I think the President and the administration, certainly the majority, screwed up. I think admitting it would be helpful.

The second thing I would do if I were the President of the United States is fire the Secretary of the Treasury. I wouldn't wait for him to resign. I would make the point that if there's something this explosive and this important and this damaging and you know about it for months and you don't bother to tell me about it until the day before it happens, when I'm in almost no position to do anything about it, I'm sorry, you're not really who I need to be the Secretary of the Treasury. Goodbye.

I think the President would score enormous points within his own party. Indeed, earlier this evening we actually heard essentially a Democratic Member of Congress calling in this floor for him to do exactly that, something he ought to do.

Finally, we need the people in that room to just simply fess up. One out of six of them did it; and, if they did it at somebody else's instructions at the White House, then they ought to tell us who that was. Who sent that language down? Or, ``I drafted it,'' or whatever. But there is not that many people involved. I still retain faith that the truth is going to come out here and that people will step up and do the right thing.

The great British statesman Winston Churchill was often exasperated with our people and with the United States. He used to like to say, ``You can always count on the American people to do the right thing, after they have exhausted every other possibility.''

I would suggest that is what the administration has been doing, they have been exhausting possibilities. But in the end, they just simply need to do the right thing: Fire the Secretary, in my opinion, who certainly has not served this President well; admit, whoever put this language in there, that they did it, and tell us who instructed or asked them or requested that they do it; and, finally, just level with the American people instead of pass smokescreen, whitewash legislation, which, by the way, is dangerous in and of itself, as my friend from Ohio alluded.

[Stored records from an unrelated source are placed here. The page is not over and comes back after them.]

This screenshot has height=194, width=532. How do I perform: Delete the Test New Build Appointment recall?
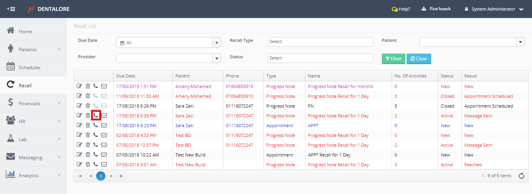(x=88, y=155)
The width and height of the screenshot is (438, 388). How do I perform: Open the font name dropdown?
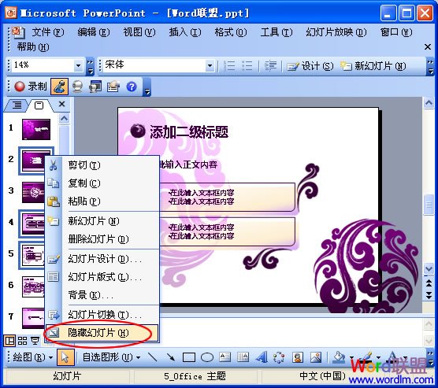(210, 66)
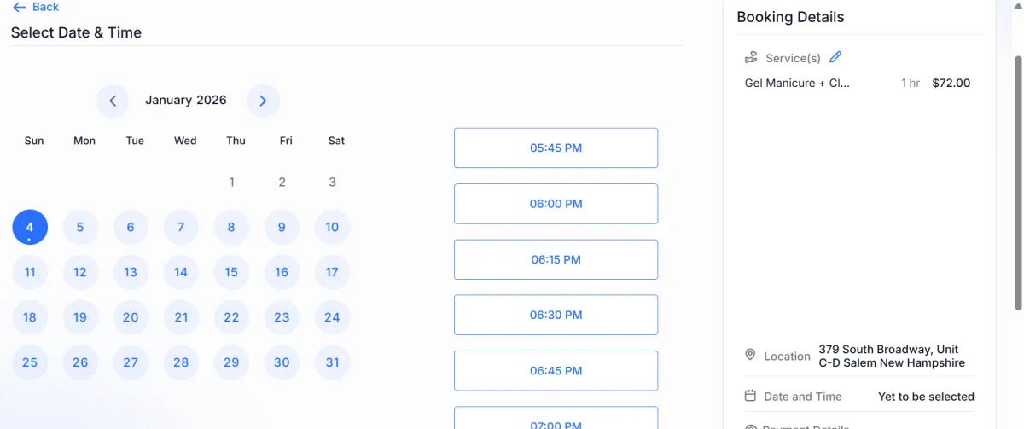Image resolution: width=1024 pixels, height=429 pixels.
Task: Click the page vertical scrollbar
Action: (x=1017, y=183)
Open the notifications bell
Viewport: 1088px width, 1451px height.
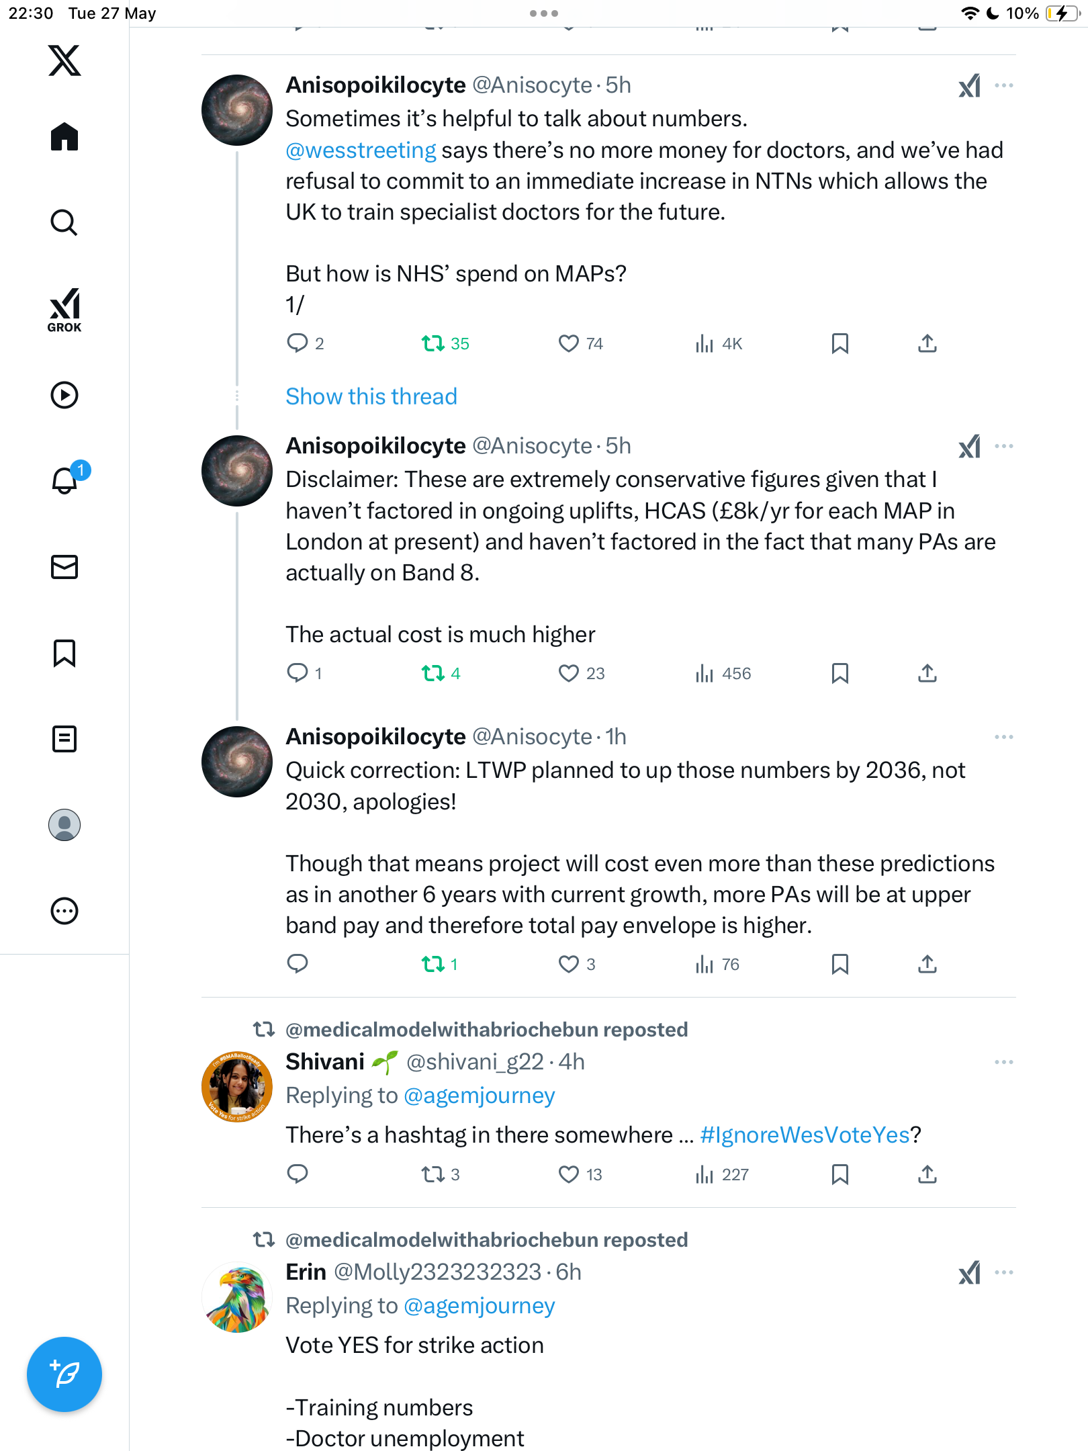coord(65,480)
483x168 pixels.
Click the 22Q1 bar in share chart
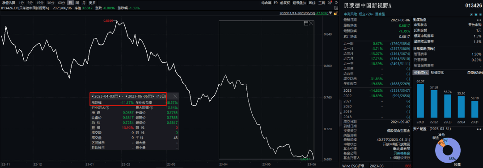click(x=420, y=101)
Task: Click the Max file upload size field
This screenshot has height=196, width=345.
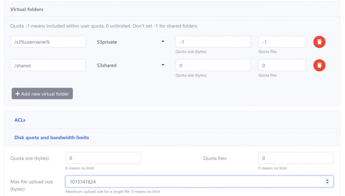Action: click(x=193, y=182)
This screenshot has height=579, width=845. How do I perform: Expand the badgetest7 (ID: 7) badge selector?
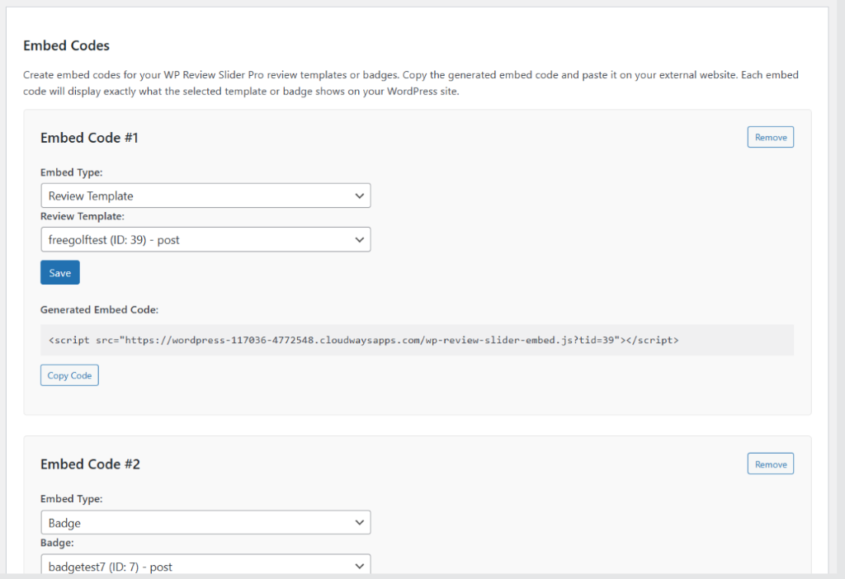coord(205,566)
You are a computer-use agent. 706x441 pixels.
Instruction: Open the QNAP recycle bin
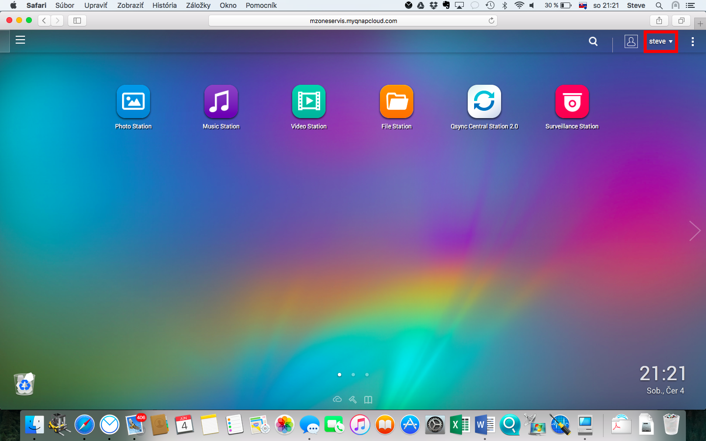coord(25,384)
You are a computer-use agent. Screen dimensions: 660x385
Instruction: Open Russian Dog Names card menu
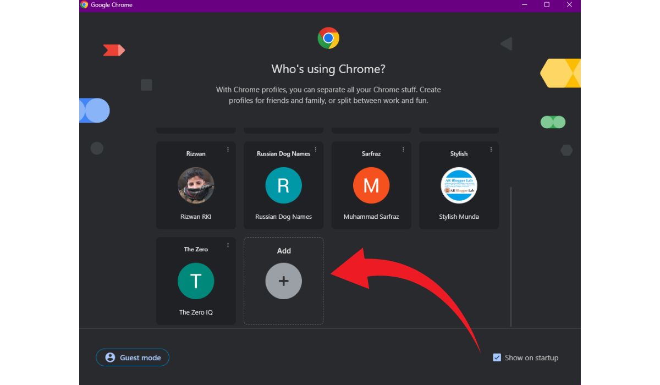pyautogui.click(x=315, y=149)
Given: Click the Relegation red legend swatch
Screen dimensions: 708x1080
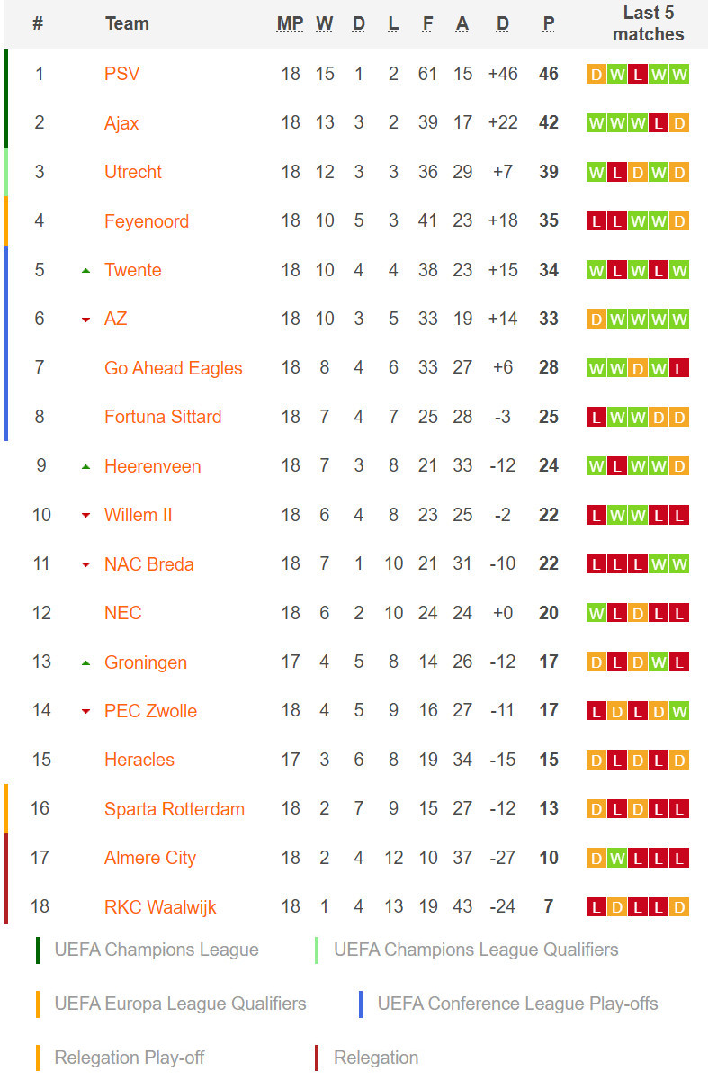Looking at the screenshot, I should (x=317, y=1058).
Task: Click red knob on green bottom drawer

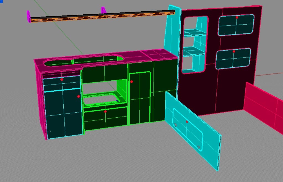Action: (105, 112)
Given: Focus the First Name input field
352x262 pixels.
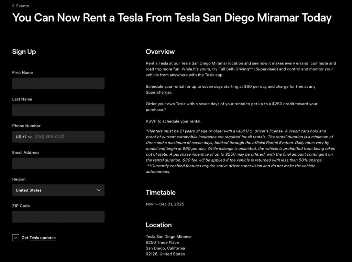Looking at the screenshot, I should [58, 84].
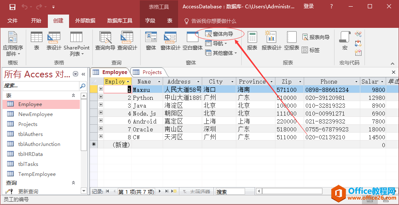The image size is (399, 205).
Task: Click the navigation pane search box
Action: [41, 85]
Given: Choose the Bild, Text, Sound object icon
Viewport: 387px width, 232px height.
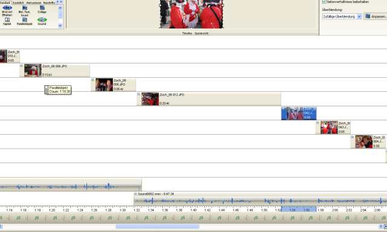Looking at the screenshot, I should [24, 8].
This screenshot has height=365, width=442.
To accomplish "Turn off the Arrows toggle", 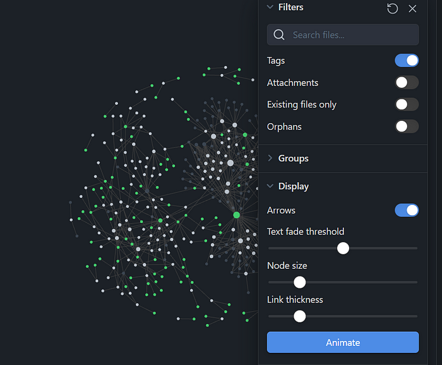I will (407, 210).
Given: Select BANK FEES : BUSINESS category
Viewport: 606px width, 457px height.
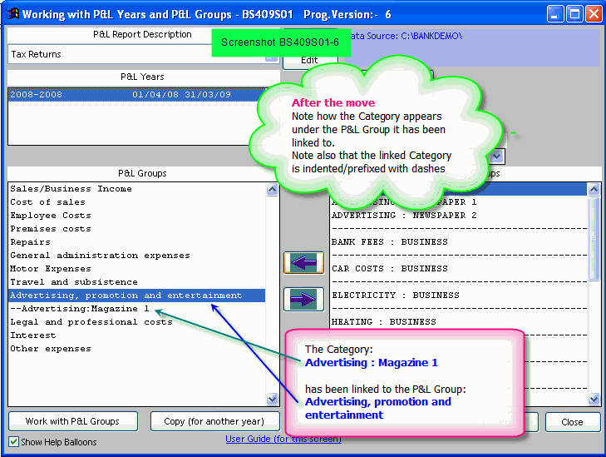Looking at the screenshot, I should point(389,242).
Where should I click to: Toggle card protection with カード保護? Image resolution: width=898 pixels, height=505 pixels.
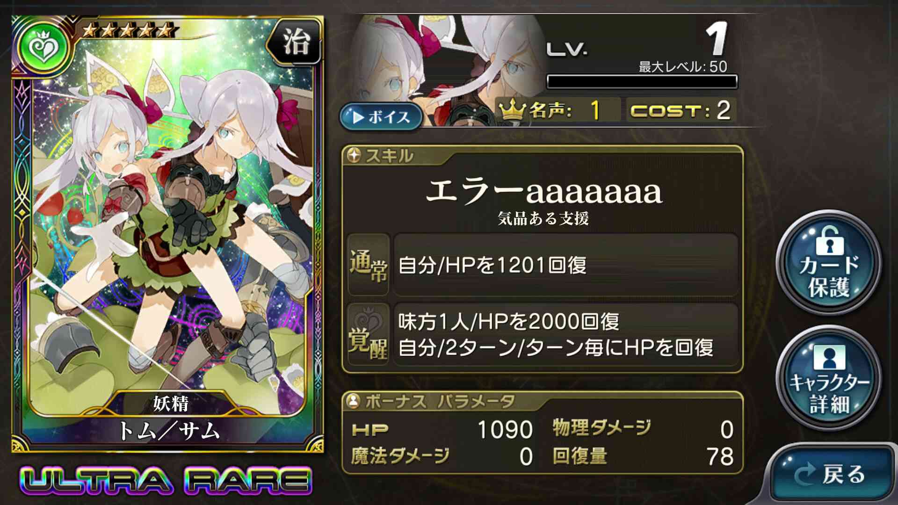point(829,263)
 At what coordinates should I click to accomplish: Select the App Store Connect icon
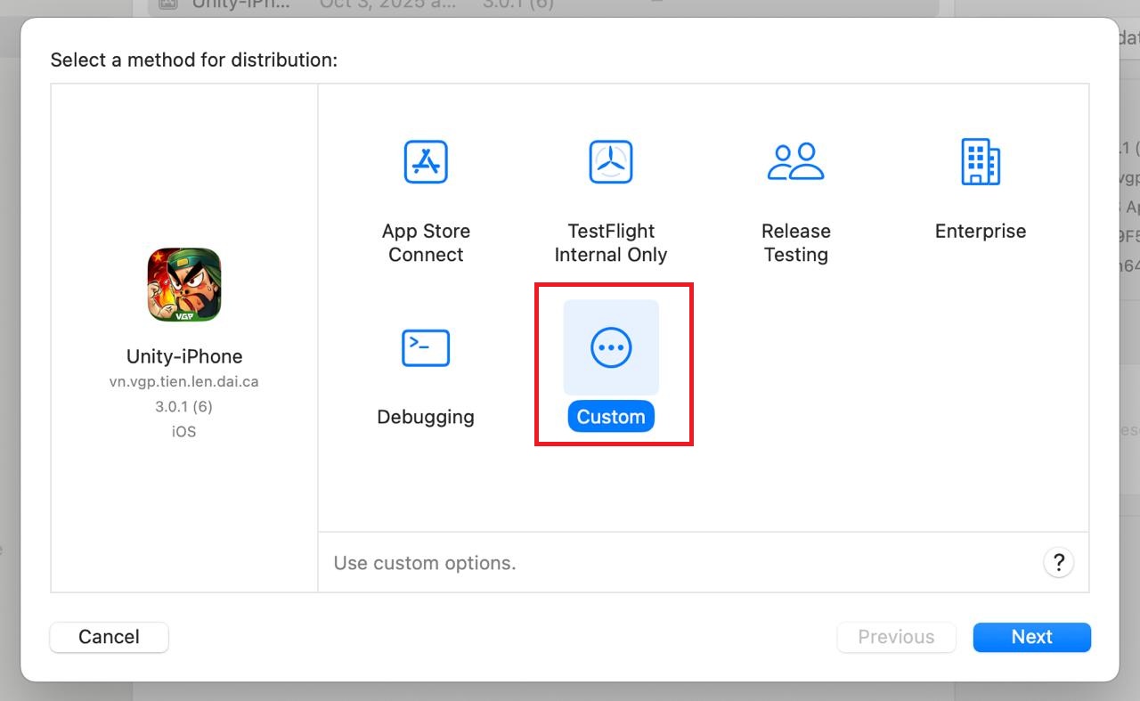(x=426, y=162)
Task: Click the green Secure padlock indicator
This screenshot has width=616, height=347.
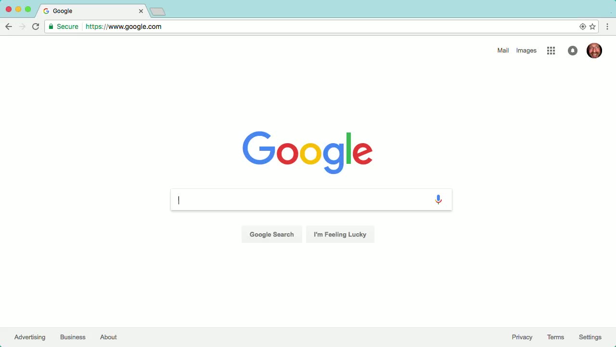Action: tap(63, 27)
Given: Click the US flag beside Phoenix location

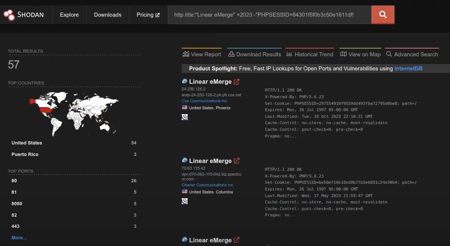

You don't use the Tax Code as a punitive weapon directed at people. It is pretty close to a bill of attainder. It is an extraordinarily bad and blunt instrument, and to do it only to provide cover is, I think, a dangerous thing. I don't think many of my colleagues who voted for this on the other side expect that this will become law. This was a political exercise on this floor put together at the last minute to give people cover when they went home.

So let's show Mr. Churchill for once that perhaps he is mistaken; perhaps we can do the right thing without exhausting every other possibility. I ask the administration to step forward and do that, provide the kind of leadership that the President promised that he would give us in the campaign, leadership that is transparent, leadership that is accountable.

I yield back to my friend from Ohio."